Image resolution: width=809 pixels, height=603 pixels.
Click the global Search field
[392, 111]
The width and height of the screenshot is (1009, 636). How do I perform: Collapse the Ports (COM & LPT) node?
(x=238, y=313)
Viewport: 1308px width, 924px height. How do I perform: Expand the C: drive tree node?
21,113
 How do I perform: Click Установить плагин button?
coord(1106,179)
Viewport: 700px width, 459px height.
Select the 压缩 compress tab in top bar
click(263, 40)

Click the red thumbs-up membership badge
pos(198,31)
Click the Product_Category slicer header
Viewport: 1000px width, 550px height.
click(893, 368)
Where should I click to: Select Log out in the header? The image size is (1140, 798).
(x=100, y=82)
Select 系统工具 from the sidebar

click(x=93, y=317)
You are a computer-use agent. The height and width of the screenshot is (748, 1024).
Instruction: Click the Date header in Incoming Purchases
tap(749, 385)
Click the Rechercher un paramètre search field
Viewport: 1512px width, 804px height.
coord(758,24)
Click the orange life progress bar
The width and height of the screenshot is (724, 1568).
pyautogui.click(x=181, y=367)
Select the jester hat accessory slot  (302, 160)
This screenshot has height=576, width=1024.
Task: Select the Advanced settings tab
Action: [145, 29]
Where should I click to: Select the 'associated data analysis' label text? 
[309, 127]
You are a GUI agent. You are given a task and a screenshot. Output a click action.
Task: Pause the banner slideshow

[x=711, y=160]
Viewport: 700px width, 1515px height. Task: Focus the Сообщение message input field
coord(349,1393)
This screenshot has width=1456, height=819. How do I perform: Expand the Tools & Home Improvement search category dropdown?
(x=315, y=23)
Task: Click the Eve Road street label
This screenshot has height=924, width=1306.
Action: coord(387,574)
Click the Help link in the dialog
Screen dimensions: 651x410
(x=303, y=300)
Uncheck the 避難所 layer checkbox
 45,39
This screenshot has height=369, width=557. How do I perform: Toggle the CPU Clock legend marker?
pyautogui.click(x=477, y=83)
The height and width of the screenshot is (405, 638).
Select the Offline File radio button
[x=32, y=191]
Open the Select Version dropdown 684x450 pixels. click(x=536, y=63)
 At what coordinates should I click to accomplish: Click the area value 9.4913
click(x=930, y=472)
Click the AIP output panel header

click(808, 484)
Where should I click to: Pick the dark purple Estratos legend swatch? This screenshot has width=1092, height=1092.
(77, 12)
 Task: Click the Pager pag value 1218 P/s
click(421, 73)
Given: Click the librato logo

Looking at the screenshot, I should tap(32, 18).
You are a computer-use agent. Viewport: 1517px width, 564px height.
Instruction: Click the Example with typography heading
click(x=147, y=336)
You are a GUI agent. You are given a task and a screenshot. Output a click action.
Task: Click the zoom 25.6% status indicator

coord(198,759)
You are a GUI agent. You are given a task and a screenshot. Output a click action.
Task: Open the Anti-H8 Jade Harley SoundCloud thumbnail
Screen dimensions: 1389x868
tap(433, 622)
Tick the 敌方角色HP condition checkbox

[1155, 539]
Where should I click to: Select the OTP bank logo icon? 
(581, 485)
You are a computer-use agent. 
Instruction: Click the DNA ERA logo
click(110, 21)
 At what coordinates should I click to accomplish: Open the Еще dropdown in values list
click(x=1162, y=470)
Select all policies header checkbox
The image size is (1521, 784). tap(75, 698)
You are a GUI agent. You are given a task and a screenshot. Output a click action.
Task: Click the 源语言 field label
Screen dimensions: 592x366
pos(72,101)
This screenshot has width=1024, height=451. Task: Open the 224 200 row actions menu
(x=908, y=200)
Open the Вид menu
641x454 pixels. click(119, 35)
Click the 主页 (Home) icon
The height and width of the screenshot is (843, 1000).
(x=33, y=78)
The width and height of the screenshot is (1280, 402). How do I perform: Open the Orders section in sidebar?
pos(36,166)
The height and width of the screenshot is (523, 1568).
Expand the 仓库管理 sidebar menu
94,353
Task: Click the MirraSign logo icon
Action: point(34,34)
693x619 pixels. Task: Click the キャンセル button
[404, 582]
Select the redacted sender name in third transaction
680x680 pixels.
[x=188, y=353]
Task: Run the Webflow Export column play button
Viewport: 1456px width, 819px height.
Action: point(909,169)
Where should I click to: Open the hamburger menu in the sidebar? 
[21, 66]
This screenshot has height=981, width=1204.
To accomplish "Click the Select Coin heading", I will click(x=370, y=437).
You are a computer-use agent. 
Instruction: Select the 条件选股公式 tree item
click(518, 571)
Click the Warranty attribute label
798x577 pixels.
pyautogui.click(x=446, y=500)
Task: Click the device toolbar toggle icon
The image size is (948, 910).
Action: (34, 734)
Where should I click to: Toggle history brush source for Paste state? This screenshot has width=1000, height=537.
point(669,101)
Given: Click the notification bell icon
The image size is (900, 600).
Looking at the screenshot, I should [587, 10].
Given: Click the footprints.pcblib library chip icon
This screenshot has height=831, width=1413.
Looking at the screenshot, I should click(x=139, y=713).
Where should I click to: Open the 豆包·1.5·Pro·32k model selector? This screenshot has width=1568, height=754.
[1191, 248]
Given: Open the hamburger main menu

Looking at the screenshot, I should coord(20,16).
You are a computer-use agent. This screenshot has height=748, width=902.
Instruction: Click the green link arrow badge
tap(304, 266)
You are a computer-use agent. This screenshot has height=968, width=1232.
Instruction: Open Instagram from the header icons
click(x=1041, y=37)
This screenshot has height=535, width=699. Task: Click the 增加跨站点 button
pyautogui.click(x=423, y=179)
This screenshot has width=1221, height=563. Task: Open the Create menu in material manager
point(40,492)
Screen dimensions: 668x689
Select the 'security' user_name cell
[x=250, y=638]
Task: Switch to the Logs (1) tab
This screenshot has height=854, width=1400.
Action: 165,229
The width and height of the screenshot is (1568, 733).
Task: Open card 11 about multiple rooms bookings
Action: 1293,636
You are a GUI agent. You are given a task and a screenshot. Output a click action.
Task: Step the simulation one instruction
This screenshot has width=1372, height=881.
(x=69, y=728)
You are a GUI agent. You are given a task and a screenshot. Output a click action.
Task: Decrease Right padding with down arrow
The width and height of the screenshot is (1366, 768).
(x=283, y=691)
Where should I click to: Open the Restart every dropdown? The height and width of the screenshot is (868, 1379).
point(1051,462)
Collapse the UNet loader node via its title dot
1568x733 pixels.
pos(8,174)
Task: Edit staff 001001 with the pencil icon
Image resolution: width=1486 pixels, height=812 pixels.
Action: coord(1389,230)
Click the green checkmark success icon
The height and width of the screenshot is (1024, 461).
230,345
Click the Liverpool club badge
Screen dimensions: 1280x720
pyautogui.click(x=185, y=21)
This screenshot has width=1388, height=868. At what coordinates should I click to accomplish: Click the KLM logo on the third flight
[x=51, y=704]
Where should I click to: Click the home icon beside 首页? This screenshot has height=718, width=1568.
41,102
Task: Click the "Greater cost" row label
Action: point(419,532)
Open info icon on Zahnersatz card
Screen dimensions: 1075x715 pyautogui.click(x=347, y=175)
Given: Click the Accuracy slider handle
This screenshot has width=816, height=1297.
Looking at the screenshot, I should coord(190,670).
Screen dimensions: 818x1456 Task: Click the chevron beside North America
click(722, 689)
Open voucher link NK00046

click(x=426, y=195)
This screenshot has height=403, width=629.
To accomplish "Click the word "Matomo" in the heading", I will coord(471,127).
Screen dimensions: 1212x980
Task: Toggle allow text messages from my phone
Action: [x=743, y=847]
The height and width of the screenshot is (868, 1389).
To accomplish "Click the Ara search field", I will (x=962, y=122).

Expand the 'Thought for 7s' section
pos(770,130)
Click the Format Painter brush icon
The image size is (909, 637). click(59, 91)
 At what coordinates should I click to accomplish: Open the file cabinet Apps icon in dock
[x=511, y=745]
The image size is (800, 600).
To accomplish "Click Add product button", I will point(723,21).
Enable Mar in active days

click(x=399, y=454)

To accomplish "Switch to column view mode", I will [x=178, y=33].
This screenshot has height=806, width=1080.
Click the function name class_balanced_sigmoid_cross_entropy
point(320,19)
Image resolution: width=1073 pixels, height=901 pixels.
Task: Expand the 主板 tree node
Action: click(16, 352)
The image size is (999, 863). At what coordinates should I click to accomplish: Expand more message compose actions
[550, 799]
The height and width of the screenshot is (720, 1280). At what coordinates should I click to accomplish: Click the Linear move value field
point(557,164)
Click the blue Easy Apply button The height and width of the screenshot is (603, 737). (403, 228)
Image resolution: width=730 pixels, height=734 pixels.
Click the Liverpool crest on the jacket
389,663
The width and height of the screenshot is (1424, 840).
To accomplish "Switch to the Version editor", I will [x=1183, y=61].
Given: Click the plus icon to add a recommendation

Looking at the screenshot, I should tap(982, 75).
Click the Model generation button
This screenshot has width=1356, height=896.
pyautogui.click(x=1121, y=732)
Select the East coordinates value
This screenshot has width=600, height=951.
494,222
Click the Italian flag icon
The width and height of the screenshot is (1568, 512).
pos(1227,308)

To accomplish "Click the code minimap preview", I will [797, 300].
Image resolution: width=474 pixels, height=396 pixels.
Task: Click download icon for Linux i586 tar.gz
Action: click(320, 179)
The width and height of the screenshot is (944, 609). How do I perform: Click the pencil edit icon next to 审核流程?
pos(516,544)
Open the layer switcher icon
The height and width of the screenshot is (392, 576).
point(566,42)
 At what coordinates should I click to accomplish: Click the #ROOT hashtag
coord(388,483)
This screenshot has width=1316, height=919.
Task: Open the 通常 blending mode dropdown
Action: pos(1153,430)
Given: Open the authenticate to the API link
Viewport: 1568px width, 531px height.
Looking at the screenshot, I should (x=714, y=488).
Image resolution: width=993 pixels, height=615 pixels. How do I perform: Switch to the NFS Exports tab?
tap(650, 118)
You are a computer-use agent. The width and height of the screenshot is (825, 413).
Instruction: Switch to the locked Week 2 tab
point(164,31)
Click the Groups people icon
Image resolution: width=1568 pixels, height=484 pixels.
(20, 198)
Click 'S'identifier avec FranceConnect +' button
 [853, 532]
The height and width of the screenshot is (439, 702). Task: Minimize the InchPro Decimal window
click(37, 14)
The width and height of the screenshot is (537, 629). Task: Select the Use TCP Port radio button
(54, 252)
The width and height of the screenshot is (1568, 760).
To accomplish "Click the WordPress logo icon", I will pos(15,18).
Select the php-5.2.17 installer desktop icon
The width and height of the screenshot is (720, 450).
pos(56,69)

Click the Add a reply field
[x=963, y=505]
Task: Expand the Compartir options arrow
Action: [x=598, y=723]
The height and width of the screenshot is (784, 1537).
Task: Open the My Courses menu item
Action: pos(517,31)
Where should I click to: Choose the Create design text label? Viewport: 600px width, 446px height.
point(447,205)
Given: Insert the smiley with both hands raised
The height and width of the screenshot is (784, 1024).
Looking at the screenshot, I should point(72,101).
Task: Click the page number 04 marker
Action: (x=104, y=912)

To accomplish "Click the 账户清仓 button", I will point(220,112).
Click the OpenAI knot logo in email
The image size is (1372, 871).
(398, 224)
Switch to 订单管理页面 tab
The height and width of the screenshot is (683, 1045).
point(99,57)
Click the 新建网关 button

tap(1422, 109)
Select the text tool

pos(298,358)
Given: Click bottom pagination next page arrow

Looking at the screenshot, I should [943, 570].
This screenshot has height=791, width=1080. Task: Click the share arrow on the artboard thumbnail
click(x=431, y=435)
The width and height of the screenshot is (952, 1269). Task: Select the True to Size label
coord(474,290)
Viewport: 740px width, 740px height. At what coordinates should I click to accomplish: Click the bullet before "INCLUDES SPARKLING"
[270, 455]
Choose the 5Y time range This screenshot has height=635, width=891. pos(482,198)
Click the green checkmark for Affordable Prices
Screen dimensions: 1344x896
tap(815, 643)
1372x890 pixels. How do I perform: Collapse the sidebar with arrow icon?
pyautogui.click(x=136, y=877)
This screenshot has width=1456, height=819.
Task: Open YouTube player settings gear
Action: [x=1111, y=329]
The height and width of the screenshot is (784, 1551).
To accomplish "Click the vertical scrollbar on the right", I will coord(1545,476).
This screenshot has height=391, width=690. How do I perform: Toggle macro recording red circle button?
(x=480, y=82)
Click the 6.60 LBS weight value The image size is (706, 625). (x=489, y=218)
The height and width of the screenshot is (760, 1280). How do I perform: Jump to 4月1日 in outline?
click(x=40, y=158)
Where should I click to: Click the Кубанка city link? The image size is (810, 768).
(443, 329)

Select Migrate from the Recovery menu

== Exercise goal ==
Could you print the entries unchanged, from the line with "At what coordinates should I click to accomplish: Open the file" up to and including the line with "pos(1227,308)"?

== Finished task ==
 At what coordinates should I click to accomplish: Open the file cabinet Apps icon in dock
[x=511, y=745]
The image size is (800, 600).
To accomplish "Click Add product button", I will point(723,21).
Enable Mar in active days

click(x=399, y=454)

To accomplish "Switch to column view mode", I will [x=178, y=33].
This screenshot has height=806, width=1080.
Click the function name class_balanced_sigmoid_cross_entropy
point(320,19)
Image resolution: width=1073 pixels, height=901 pixels.
Task: Expand the 主板 tree node
Action: click(16, 352)
The image size is (999, 863). At what coordinates should I click to accomplish: Expand more message compose actions
[550, 799]
The height and width of the screenshot is (720, 1280). At what coordinates should I click to accomplish: Click the Linear move value field
point(557,164)
Click the blue Easy Apply button The height and width of the screenshot is (603, 737). (403, 228)
Image resolution: width=730 pixels, height=734 pixels.
Click the Liverpool crest on the jacket
389,663
The width and height of the screenshot is (1424, 840).
To accomplish "Switch to the Version editor", I will [x=1183, y=61].
Given: Click the plus icon to add a recommendation

Looking at the screenshot, I should tap(982, 75).
Click the Model generation button
This screenshot has width=1356, height=896.
pyautogui.click(x=1121, y=732)
Select the East coordinates value
This screenshot has width=600, height=951.
494,222
Click the Italian flag icon
The width and height of the screenshot is (1568, 512).
pos(1227,308)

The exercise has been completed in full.